If you have a hero who is already perfect, there is nowhere for him or her to go. Nothing to grow on.
If your character has a deep fear of losing people they love, your villain doesn't have to dangle their mother over a boiling tarpit to bring them to their knees. And, in fact, if they do, then all you're doing is boring your reader and giving everyone a big yawn.
The antagonist doesn't have to be able to pinpoint those flaws, but the reader does. Otherwise the readers don't see the growth and won't appreciate the progress the character has made.
This is true for all characters, not just the protagonist. Your hero doesn't need to know your villain's primary weaknesses — maybe they can find a different way to win the day than by exploiting those weaknesses.
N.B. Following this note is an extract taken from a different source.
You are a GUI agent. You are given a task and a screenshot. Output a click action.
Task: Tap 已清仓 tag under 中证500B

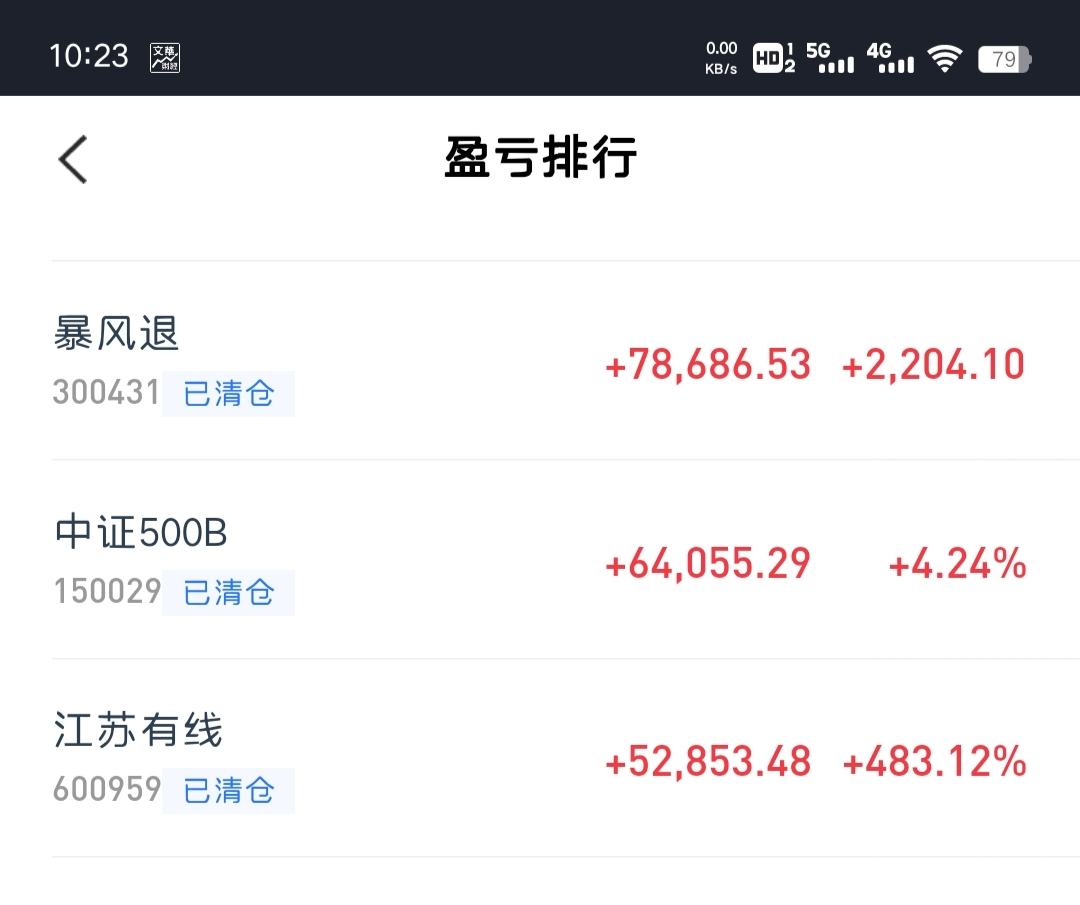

But the reader should know what they are so they can watch the character grow through the book.
5. Remember that Your Character is Right.
When it comes to writing evil characters, one thing that often gets forgotten is the idea that they are right.
Even villains who want to take over the world do so for a reason that they believe is noble. And they won't be alone. Someone will see the good in that villain. Someone will believe in that villain's noble cause.
Putting these motivations into the story will help your readers believe the villain's actions. And it gives them a better idea of what your protagonist needs to overcome. It's one thing to have to stop a villain from taking over the world, quite another to have to stop a villain from saving the world.
What are some of the biggest pitfalls you've come across when it comes to making your characters likable? And how did you fix it?
Did you enjoy this article? Here are some more posts with writing tips you may like:
- 5 Benefits of Creative Time
- The Trick to Finding Time to Write
- Writing Evil Characters
- Self-Editing: The Other Side of Writing
- Stop Saying Writing Fantasy is Easy
Unlikeable Characters FAQ
How do you make a character unlikeable?
Likeability, in the eyes of the reader, is a measure of how much or how little that reader can relate to the character and understands that character's motivation and thought process. A hero doing heroic things simply because he or she is a hero and that's what heroes do doesn't make for a very relatable or likeable character. A hero trying to save his or her family from a viral outbreak, on the other hand, is much more likeable.
How do I make my character less boring?
Typically, when a character is boring, it just means that there hasn't been enough thought put into developing their actual character. Their lines and actions have been written into the plot, but none of their quirks, thoughts, or motivations have made themselves apparent. Spend some time developing the character's backstory, give them some flaws and quirks to work through, and you'll see them come to life.
What is a character trope?
A character trope is a stock, or token, character defined by certain characteristics that have become stereotypical: the plucky sidekick, the flawless female lead every other character falls in love with, the reluctant hero, the villain's cohort who sells out humanity in exchange for their life. If you can pick up a character from one story and place them into another story without really rewriting them all that much, they're probably a trope.
What makes a character interesting?
The most interesting characters are those who grow and transform as the story progresses. They need to react to and process the story as it unfolds, and each reaction should cause some shift within the character, just as new knowledge and circumstances cause humans to shift in some way.